**Information shown**
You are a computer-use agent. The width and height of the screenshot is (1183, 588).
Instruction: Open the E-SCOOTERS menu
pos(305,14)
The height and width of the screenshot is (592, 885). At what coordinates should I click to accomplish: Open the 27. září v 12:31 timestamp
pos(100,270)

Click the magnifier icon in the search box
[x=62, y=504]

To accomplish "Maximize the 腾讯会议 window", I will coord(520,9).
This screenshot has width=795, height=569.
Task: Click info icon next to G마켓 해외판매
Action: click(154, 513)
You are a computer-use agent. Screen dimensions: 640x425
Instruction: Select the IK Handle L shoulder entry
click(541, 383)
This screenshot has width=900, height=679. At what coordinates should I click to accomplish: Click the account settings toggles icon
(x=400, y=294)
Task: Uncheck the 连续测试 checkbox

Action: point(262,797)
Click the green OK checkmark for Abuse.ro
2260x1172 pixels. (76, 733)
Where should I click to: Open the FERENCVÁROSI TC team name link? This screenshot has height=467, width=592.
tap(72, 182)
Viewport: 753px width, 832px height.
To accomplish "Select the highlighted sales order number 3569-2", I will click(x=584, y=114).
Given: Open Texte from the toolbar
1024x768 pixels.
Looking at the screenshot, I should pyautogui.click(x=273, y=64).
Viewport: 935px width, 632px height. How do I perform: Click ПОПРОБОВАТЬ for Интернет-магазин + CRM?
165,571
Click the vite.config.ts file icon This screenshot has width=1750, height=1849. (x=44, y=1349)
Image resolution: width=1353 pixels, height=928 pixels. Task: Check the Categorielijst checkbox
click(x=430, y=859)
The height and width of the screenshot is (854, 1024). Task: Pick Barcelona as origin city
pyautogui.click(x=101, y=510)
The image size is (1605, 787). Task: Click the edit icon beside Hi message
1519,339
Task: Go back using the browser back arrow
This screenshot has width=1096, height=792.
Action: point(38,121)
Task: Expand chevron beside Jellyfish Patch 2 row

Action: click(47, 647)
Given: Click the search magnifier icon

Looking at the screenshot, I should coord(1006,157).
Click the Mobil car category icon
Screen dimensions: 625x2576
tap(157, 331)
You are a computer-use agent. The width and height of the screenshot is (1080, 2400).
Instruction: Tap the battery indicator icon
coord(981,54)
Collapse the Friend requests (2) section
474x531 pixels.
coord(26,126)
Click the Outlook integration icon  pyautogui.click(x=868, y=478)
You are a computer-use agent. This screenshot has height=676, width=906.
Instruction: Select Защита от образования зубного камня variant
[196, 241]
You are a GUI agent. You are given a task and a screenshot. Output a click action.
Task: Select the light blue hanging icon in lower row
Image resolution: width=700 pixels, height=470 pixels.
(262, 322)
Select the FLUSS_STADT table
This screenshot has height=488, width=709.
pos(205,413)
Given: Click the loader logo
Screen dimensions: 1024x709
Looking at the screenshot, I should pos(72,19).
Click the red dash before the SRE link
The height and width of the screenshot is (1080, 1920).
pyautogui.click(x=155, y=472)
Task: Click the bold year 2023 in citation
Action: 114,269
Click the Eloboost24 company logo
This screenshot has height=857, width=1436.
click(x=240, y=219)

**Work required**
In the entries above, identify every line with the word "computer". Copy those lines.

**Solution below**
You are a computer-use agent. The width and height of the screenshot is (1183, 588).
You are a computer-use agent. Screen dimensions: 640x425
You are a computer-use agent. The width and height of the screenshot is (1080, 2400).
You are a computer-use agent. This screenshot has height=676, width=906.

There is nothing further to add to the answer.